■ Instructions to follow: A single number is the whole answer: the count of lines in the records where "right" occurs.

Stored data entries
==================================================

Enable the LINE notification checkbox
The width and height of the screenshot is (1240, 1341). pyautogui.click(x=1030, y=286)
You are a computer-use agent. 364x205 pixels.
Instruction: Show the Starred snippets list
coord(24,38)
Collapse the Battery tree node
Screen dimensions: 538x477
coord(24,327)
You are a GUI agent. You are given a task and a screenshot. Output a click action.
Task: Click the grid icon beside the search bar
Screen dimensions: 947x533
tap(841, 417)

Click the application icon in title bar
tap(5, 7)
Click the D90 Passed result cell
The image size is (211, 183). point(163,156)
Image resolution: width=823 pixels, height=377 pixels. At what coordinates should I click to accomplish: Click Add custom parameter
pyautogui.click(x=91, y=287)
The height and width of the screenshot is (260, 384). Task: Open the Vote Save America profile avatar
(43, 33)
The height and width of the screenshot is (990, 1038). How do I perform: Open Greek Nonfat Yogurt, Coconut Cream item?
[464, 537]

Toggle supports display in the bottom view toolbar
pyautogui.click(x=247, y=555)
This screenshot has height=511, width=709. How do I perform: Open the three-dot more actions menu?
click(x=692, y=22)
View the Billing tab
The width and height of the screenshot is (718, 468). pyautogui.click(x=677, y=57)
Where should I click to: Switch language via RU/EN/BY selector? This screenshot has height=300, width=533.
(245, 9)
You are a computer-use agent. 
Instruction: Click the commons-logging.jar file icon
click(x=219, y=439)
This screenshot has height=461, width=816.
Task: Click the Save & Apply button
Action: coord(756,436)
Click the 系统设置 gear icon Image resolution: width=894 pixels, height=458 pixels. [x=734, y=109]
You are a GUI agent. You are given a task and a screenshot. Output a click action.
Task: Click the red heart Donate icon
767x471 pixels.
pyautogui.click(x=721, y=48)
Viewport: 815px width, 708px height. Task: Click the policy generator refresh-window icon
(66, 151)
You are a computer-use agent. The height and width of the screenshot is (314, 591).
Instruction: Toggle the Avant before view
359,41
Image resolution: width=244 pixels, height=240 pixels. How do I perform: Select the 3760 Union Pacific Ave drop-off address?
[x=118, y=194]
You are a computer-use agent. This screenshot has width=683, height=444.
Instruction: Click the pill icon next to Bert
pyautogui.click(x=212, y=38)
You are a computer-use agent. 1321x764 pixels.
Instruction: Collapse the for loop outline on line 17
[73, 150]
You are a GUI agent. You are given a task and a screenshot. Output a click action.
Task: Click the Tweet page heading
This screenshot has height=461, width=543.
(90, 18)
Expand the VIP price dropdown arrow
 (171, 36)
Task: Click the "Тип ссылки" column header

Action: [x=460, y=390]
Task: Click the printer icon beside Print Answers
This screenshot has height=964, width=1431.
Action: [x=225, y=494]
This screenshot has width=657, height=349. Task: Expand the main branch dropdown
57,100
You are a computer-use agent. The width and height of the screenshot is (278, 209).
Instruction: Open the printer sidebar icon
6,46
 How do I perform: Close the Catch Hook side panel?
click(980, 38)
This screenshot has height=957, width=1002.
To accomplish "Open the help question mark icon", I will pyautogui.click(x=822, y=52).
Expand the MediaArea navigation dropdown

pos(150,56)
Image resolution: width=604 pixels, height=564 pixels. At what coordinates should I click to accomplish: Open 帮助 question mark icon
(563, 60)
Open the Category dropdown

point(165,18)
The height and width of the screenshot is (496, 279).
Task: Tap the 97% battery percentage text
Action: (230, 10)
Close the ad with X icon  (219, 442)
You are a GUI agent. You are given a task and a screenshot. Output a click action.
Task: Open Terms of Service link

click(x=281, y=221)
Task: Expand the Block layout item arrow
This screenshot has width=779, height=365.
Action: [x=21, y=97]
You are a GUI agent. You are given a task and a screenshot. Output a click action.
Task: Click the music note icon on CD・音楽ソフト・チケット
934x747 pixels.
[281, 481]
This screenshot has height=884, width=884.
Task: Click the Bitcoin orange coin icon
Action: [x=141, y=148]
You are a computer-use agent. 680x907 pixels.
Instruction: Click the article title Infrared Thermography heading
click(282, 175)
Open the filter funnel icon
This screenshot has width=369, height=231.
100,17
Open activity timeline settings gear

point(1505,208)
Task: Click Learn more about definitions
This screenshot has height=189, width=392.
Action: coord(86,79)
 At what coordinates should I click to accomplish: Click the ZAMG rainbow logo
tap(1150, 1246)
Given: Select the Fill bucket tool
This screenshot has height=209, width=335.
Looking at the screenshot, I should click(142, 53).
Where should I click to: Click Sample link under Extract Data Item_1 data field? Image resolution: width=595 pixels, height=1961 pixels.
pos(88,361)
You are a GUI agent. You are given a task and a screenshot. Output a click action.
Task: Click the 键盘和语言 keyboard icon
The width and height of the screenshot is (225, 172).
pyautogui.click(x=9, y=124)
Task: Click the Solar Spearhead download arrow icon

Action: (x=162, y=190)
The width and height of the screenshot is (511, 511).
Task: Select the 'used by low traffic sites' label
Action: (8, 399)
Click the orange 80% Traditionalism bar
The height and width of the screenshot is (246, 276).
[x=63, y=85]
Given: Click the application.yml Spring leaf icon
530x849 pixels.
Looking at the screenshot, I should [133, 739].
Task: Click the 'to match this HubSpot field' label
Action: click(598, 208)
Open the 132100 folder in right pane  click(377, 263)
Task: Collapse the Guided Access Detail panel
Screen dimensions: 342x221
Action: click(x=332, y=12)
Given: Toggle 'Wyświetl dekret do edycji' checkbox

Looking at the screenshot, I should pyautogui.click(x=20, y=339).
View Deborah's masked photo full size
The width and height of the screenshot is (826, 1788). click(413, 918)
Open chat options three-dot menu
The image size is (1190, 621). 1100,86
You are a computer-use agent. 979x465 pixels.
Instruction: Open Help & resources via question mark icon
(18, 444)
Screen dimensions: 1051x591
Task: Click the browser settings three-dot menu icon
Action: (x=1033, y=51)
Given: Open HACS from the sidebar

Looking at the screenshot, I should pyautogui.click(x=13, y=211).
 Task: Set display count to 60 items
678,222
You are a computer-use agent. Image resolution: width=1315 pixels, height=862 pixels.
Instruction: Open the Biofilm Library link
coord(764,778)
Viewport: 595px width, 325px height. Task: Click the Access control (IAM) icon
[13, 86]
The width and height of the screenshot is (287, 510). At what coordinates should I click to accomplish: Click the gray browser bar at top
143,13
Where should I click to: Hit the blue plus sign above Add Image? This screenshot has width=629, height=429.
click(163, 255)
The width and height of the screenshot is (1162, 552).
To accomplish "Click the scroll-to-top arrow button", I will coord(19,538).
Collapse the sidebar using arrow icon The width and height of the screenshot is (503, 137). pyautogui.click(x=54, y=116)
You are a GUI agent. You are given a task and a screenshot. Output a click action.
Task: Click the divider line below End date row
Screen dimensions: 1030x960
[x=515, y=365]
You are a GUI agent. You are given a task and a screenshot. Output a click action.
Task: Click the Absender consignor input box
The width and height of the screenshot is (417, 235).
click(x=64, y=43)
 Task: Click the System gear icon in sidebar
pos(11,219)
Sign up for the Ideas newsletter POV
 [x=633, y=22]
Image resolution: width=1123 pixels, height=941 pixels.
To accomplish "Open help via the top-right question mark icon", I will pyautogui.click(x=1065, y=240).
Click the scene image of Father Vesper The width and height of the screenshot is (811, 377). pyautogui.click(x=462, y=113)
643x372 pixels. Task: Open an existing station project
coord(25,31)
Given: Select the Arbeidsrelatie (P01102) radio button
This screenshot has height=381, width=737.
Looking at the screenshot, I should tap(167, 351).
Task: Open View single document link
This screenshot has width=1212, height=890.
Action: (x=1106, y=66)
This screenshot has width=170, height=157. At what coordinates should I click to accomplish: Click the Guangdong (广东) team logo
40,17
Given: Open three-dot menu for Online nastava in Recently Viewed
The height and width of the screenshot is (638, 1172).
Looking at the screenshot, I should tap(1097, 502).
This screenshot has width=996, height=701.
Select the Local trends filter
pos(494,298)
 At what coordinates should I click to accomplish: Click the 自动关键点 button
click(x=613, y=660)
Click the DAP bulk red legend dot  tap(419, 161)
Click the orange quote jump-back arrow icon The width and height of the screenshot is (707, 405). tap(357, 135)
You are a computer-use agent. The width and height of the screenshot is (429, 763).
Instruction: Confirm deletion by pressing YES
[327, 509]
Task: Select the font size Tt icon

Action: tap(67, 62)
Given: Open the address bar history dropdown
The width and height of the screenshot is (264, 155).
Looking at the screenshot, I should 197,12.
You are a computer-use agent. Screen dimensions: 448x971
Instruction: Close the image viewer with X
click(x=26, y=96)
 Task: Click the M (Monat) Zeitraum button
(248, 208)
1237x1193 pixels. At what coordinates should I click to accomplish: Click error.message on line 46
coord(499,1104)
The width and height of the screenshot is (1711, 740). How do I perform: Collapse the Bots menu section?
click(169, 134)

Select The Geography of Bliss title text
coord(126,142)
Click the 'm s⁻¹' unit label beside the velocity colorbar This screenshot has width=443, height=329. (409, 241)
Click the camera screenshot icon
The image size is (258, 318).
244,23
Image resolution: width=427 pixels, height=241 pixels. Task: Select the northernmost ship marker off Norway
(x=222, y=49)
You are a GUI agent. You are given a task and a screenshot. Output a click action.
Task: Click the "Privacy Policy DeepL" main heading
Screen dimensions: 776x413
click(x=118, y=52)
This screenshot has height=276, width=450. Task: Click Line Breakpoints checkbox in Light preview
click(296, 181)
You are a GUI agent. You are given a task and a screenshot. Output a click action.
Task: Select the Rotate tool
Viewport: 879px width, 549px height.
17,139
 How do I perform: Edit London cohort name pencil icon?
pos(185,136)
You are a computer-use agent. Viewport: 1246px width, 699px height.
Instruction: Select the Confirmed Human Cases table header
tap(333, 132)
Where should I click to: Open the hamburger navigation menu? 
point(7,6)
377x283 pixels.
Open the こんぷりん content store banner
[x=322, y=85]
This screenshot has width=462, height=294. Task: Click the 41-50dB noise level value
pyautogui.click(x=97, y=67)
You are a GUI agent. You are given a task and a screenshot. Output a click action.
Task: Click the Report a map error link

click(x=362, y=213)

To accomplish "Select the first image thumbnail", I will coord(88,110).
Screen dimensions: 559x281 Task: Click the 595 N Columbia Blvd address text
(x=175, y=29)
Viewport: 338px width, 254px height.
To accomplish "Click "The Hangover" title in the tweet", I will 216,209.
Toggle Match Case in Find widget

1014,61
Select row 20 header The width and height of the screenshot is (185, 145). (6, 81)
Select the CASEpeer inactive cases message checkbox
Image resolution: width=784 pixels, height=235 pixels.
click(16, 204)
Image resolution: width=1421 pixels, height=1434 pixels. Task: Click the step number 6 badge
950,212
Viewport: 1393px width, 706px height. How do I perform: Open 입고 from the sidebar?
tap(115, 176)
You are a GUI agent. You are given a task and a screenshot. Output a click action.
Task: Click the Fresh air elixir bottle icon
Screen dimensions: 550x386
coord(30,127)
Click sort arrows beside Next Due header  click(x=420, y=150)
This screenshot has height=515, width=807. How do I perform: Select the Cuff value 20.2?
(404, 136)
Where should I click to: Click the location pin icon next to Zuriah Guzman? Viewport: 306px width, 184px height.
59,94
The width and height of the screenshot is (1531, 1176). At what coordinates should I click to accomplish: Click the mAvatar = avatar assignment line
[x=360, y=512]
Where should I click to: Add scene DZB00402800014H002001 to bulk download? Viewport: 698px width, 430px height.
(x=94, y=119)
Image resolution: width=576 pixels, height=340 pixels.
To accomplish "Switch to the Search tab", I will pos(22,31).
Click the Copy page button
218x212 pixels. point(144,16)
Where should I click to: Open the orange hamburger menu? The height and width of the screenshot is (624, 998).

==================================================

■ Result: 2